As a general rule, a party to a prior judgment has standing to bring a bill of review. Gunn v. Cavanaugh, 391 S.W.2d 723 (Tex.1965); 4 McDonald, Texas Civil Practice § 18.26 (1971). Both Co Le-Thi and Barrow were parties to the termination proceeding, and both have standing in a bill of review to attack the termination decree. See Simpkins, Texas Family Law, Speer's 5th ed., § 14:30 at 615 (1976).

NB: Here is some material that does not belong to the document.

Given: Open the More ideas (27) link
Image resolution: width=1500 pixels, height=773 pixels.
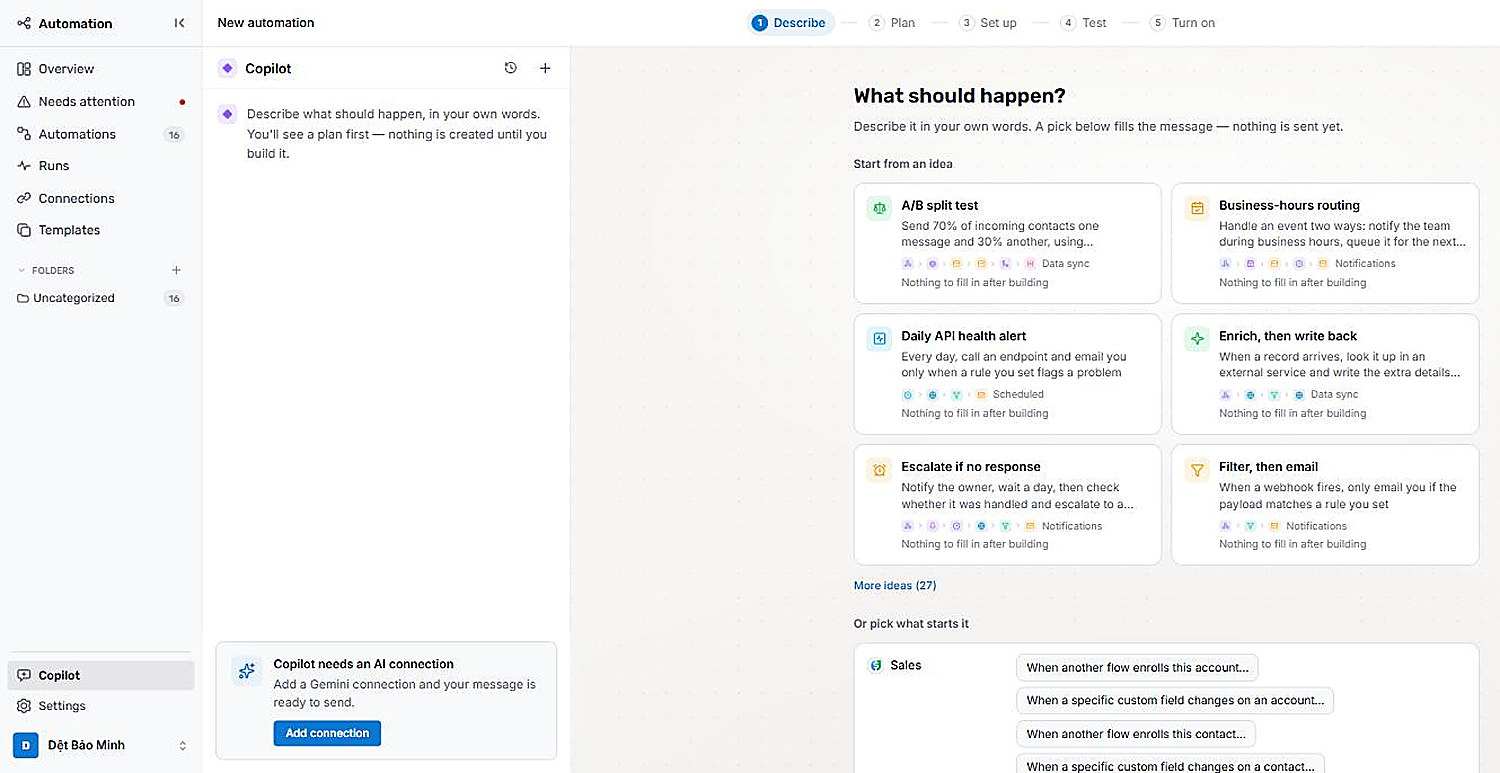Looking at the screenshot, I should tap(894, 585).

Next, it must be determined whether Co Le-Thi and Barrow have standing to attack the adoption. Section 15.07 Tex.Fam.Code Ann. (Vernon 1980) provides that an individual who has been divested of parental rights by a termination decree loses all legal rights and interest in the children who were the subject of the termination proceeding. Wiley v. Spratlan, 543 S.W.2d 349, 352 (Tex.1976); see McKnight, Commentary on Section 15.07, Tex.Tech.L.Rev. (1974). Section 11.09(a)(7) provides that a person whose parental rights have been terminated is not entitled to notice of a subsequent adoption. Therefore, if the termination judgment was valid, Co Le-Thi has no standing to bring a bill of review as a party to the adoption. See Rogers v. Searle, 533 S.W.2d 440 (Tex.Civ.App. Corpus Christi 1976, no writ). However, if the termination decree was invalid, then Co Le-Thi was a necessary party to any adoption, and she was entitled to notice of the adoption suit. Tex.Fam.Code Ann. §§ 11.09(a) (7) and 16.03. She would then have standing to attack the adoption by bill of review. See 4 McDonald, Texas Civil Practice § 18.26 (1971). 4

In the court of civil appeals, it was argued that Barrow had standing to attack the adoption based on his representation of the children as guardian ad litem in the termination proceeding. The basis of this argument is that all proceedings...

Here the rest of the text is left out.